SUPPLIED DATA
=-=-=-=-=
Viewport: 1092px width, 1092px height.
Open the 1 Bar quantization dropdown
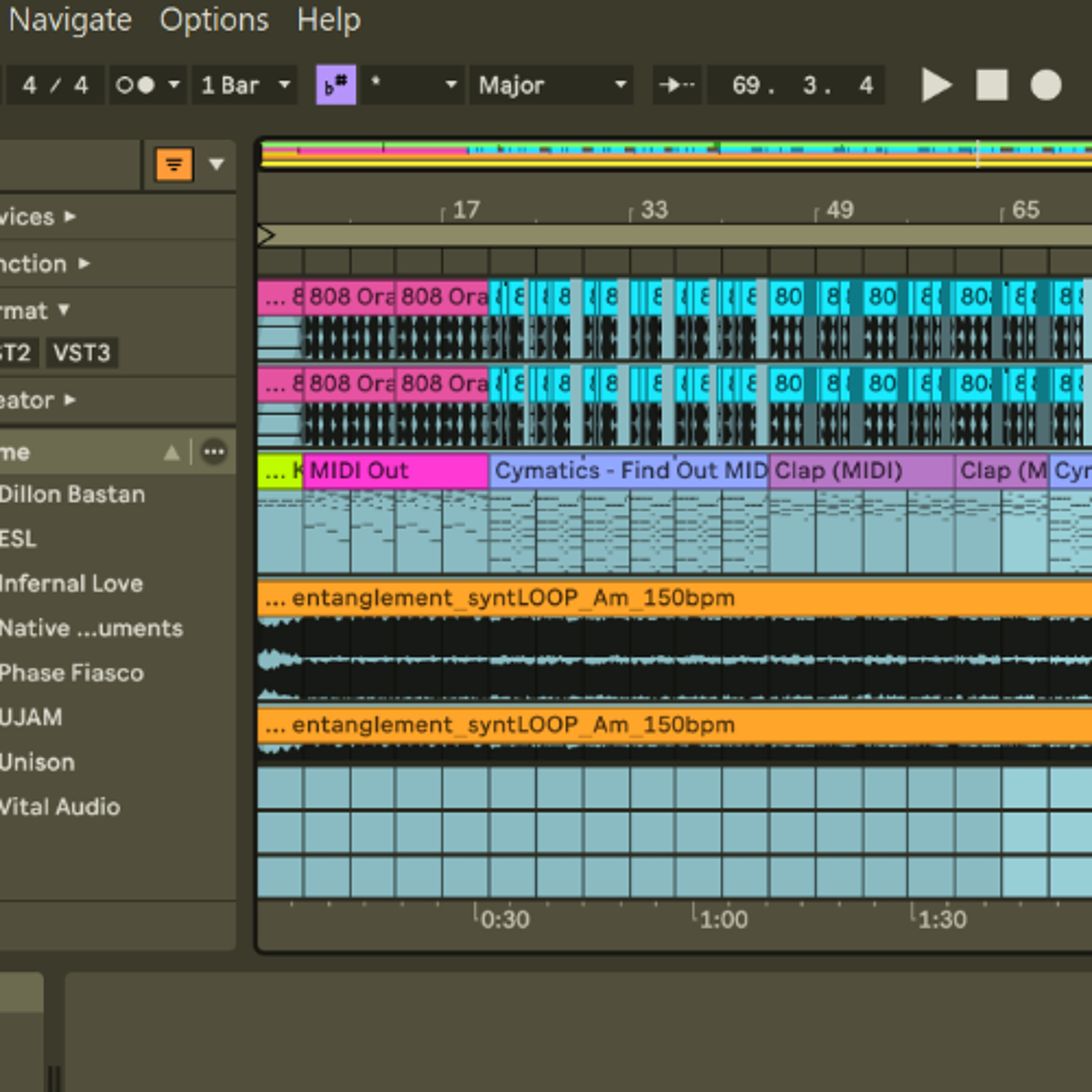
=-=-=-=-=
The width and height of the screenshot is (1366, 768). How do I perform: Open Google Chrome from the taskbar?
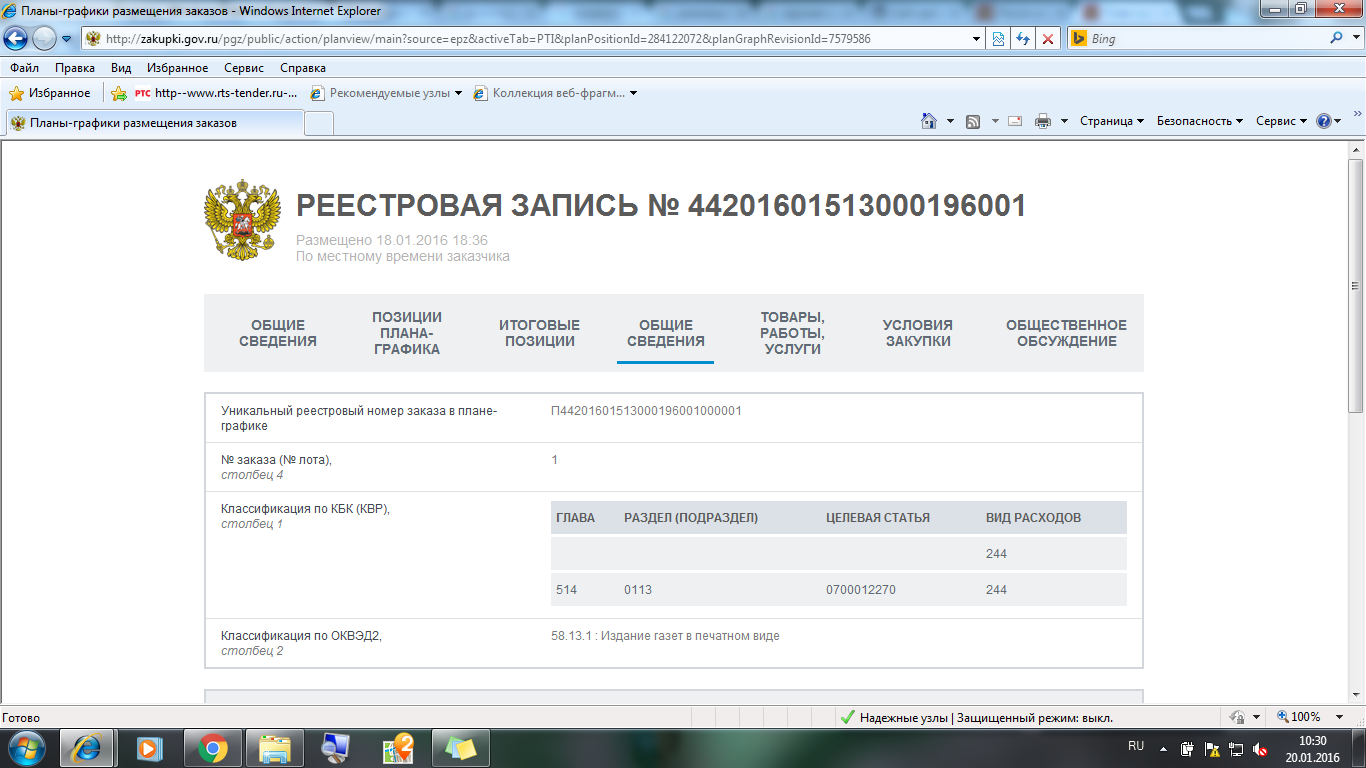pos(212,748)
=-=-=-=-=
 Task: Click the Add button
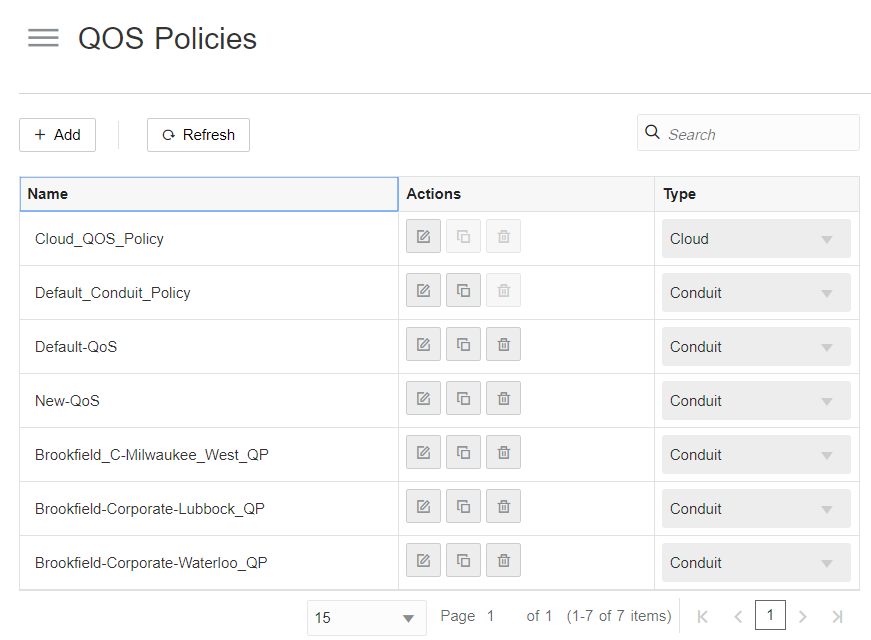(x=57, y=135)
=-=-=-=-=
WHAT IS NEEDED
Restate word for word only the lines above from the line containing "Viewport: 1092px width, 1092px height." to the line containing "Open the 1 Bar quantization dropdown", both of them included.

SOLVED PROBLEM
Viewport: 1092px width, 1092px height.
Open the 1 Bar quantization dropdown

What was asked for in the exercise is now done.